Patricia Dailey

Patricia Dailey

Research Interests

Biography

B.A. Sarah Lawrence College; Ph.D. University of California, Irvine (2002); LMS, Pontifical Institute of Mediaeval Studies (2005). Patricia Dailey joined Columbia faculty in 2004 after holding a Woodrow Wilson Postdoctoral Fellowship at Northwestern University (2002-2004). She specializes in medieval literature and critical theory. Her first book Promised Bodies: Time, Language, and Corporeality in Medieval Women's Mystical Texts (Columbia University Press, 2013) examined the relation between gender, temporality, the body, and language in medieval mystical texts, with a focus on the thirteenth century mystic Hadewijch.
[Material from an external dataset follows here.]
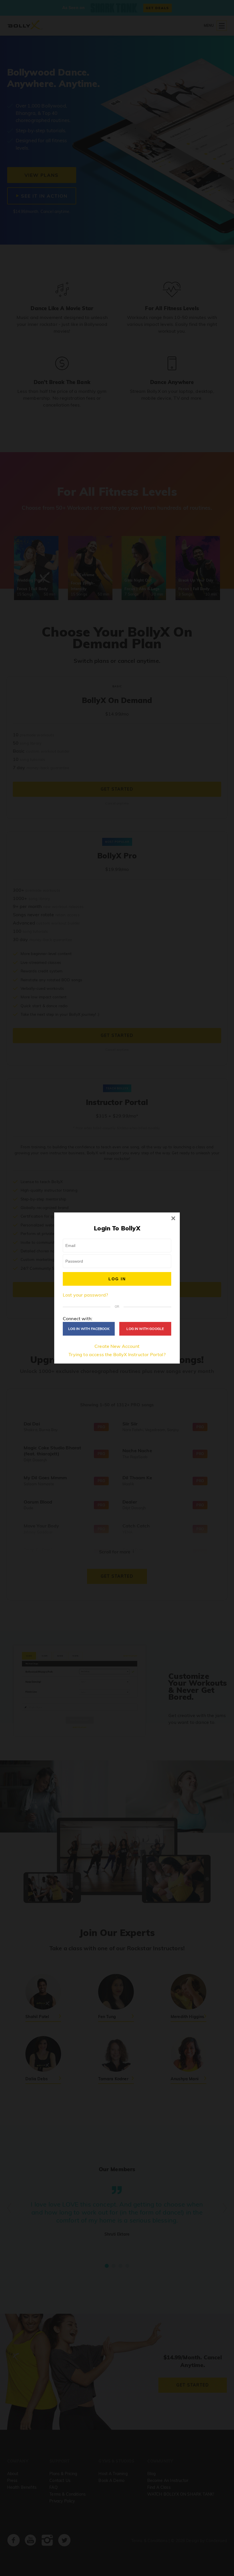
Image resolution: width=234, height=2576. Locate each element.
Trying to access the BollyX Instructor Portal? (116, 1354)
Her current book projects include a book on the arboreal sublime and a book, In Parentheses, on the poetics of lived experience.  She is the co-editor, with Veerle Fraeters, of A Companion to Hadewijch (forthcoming, Brill) and with Jay Gao, of Thinking Treely, a volume based on her seminars and RBML exhibit on Trees. Her work on trees has been awarded a Climate Humanities Grant, a Just Humanities Grant, a fellowship at the Institute of Ideas and Imagination, and a Heyman Center fellowship. 

Articles include, “The Elemental Sublime” forthcoming (2026) in the Oxford Handbook of the Sublime, “Planting Sublimity” in Medieval Ecocriticisms (2025), “Inventing Experience: Medieval, Psychedelic, Postmodern” in SAQ (2025), an interview with Lyotard in Jean-François Lyotard: The Later Interviews and Debates 1983-1997, ed. Kiff Bamford (2025) and a co-authored piece with the architect Sandro Marpillero "Cieli in uni Stanza/Skies in a Room" in Vesper 7 (2022).

Other articles include "Riddles, Wonder, and Responsiveness in Anglo-Saxon Literature," in the Cambridge History of Early Medieval English Literature 500-1150 (2012); "The Body and its Senses" and "Time and Memory" in the Cambridge Companion to Christian Mysticism (2012); "Children of Promise: The Bodies of Hadewijch of Antwerp," Journal of Medieval and Early Modern Studies (Spring, 2011); and "Questions of Dwelling in Anglo-Saxon Poetry and Medieval Mysticism: Inhabiting Landscape, Body, Mind," New Medieval Literatures (vol 8, 2006). Other articles have appeared in the Syndicate Network (2022), Women's Studies Quarterly, Witness Issue (2007), Le Secret: Motif et Moteur de la Litterature (1999),  Les Imaginaires du Mal (2000), the PMLA's special issue on Derrida (2005), and Routledge's Women and Gender in Medieval Europe: An Encyclopedia.  She has translated works by Giorgio Agamben (The Time That Remains, Stanford 2005), Jean-François Lyotard, and Antonio Negri. She is the founder of the Colloquium for Early Medieval Studies (formerly the Anglo-Saxon Studies Colloquium) and co-founder of the Affect Studies University Seminar. She has served as the Director of the Institute for the Study of Sexuality and Gender and is the Co-Chair of the Women’s, Gender, and Sexuality Studies Council (WGSSC). She was the initiator and co-founder of the Junior Faculty Advisory Board (JFAB), and recently served as Chair (2023-2025). She serves on the board of trustees of the non-profits Yiya Solutions and the New York Medieval Society.